Hospitals across the U.S. have struggled with high patient loads. The South led the nation, along with Washington, D.C., a few weeks ago in the number of flu cases.
“That’s come down somewhat as other areas catch up, but it has put enormous pressure on emergency departments,” Robert Hart, MD, chief physician executive at New Orleans-based Ochsner Health, told Becker’s.
Ochsner started working to improve ED flow in the last quarter of 2024, and the system has been put to the test during the high flu season. However, it has cut diversion hours by 90% across the system and also reduced ED patient referrals from its on-call triage system. Dr. Hart credited the success to taking a holistic view of patient flow.
“For years, I think we were looking at ED throughput too narrowly — focusing on individual steps rather than the whole system,” he said. “Now that we’re approaching it holistically, I believe we’re on the path to real, sustainable change. The ED is the front door to the entire hospital, and bottlenecks anywhere in the system affect patient flow.”
The system’s three-prong approach includes preventing unnecessary ED visits, finding new ways to move patients efficiently through care once they enter the ED and discharging them quickly either to their home or to hospital care.
“By categorizing the problem this way, we could target each phase of the process separately, rather than tackling it all at once,” Dr. Hart said.

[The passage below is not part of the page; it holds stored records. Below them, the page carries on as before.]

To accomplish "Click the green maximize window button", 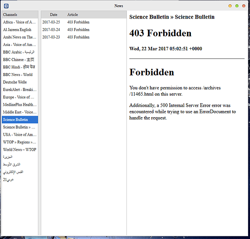I will [237, 6].
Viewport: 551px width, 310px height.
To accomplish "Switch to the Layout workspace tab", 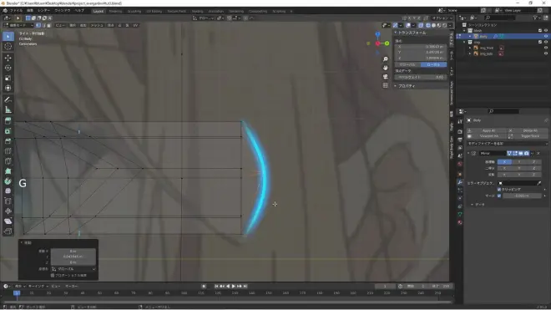I will click(x=99, y=11).
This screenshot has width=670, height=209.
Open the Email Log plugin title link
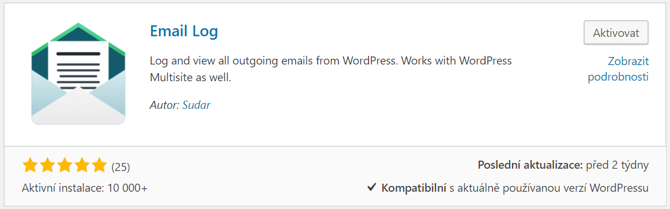[184, 31]
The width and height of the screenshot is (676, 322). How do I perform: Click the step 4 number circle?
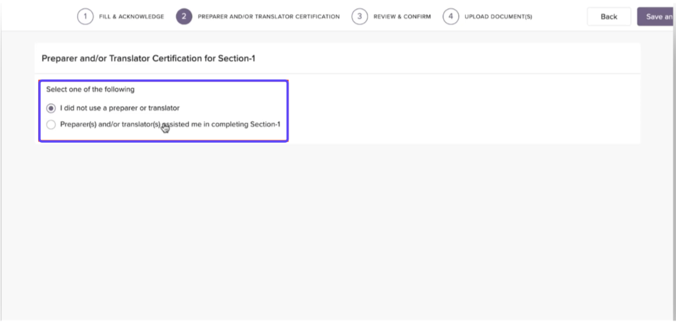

To prevent unnecessary visits, Ochsner has virtual ED physicians handle incoming patient calls from an on-call triage system asking for medical advice. Instead of recommending hospital visits, physicians evaluate the patients to determine the appropriate level of care. In the first two months of implementation, the system reduced patient visits from these calls by 70%.
To improve flow within the hospital, Ochsner has created nine drive teams that analyze different aspects of the hospital flow and implement solutions. Most importantly, Dr. Hart said it moved away from thinking of flow as a need to get ED physicians and hospitalists to admit patients more quickly.
“It’s so much bigger than that,” he said. “It’s a symphony, where every piece must work together. You can’t fix one element and expect everything to improve.”
The team found that many delays had nothing to do with physicians. It was ensuring the lab team was staffed and ready to run tests quickly, that transport teams were available to move patients without delays and that rooms were cleaned quickly to make beds available faster. The system also worked to distribute patients across all its hospitals and easing the burden off Ochsner Medical Center in New Orleans or Ochsner Lafayette General, which tend to have the highest patient loads. The system also worked to identify discharge barriers early and assign case managers to patients as soon as they entered the ED.
Before making changes, across all of its facilities, Ochsner had about 12,000 to 13,000 hours of diversion in each of the first three quarters of the year. In the last quarter of 2024, diversions were cut down to 1,200 to 1,300 — a 90% reduction.
“We did this by committing to managing patient flow better rather than diverting patients elsewhere,” Dr. Hart said.
To address discharge bottlenecks, Ochsner is opening more post-acute beds and tracking how long it takes for patients to receive X-ray, lab results and transport services.
“Every delay contributes to longer ED stays,” he said.